Often, the word “bisexual” shows up in an organization’s name or mission statement, but the group doesn’t offer programming that addresses the specific needs of bisexuals. Even when an organization is inclusive, the press and public officials often fall back on the “safety” of saying just “gay and lesbian.” There is even a growing trend of talking about the “gay, lesbian, and transgender” community or “lesbian, gay, and transgender” movement. But words matter. Invisibility matters.
Bisexual invisibility is one of many manifestations of biphobia. Others include:
– Assuming that everyone you meet is either heterosexual or homosexual.
– Supporting and understanding a bisexual identity for young people because you identified “that way” before you came to your “real” lesbian/gay/heterosexual identity.
– Automatically assuming romantic couplings of two women are lesbian, or two men are gay, or a man and a woman are heterosexual.

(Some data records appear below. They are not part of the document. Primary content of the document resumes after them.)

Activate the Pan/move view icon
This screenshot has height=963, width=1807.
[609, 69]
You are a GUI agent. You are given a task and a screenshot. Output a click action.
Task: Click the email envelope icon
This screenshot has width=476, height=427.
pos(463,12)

– Expecting a bisexual to identify as gay or lesbian when coupled with the “same” sex/gender or as heterosexual when coupled with the “opposite”.
– Believing that bisexual men/women spread HIV/AIDS to heterosexuals.
– Thinking bisexual people haven’t made up their minds.
– Refusing to accept someone’s self-identification as bisexual if the person hasn’t had sex with both men and women.
– Feeling bisexuals just want to have their cake and eat it too.
– Assuming a bisexual person would want to fulfill your sexual fantasies or curiosities.
– Thinking bisexuals only have committed relationships with “opposite” sex/gender partners.
– Assuming that bisexuals, if given the choice, would prefer to be in an “opposite” gender/sex coupling to reap the social benefits of a so-called “heterosexual” pairing.
– Believing bisexuals are confused about their sexuality.
– Refusing to use the word bisexual in the media when reporting on people attracted to more than one gender.
– Using the terms “phase” or “stage” or “confused” or “fence-sitter” or “bisexual” or “AC/DC” or “switch-hitter” as slurs or in an accusatory way.
– Assuming bisexuals are incapable of monogamy.
– Feeling that bisexual people are too outspoken and pushy about their visibility and rights.
– Looking at a bisexual person and automatically thinking of her/his sexuality rather than seeing her/him as a whole, complete person. Assuming bisexual means “available.”
– Not confronting a biphobic remark or joke for fear of being identified as bisexual.
– Thinking that bisexual people will have their rights when lesbian and gay people win theirs.
Adapted from Bisexual Invisibility: Impacts and Recommendations by San Francisco Human Rights Commission.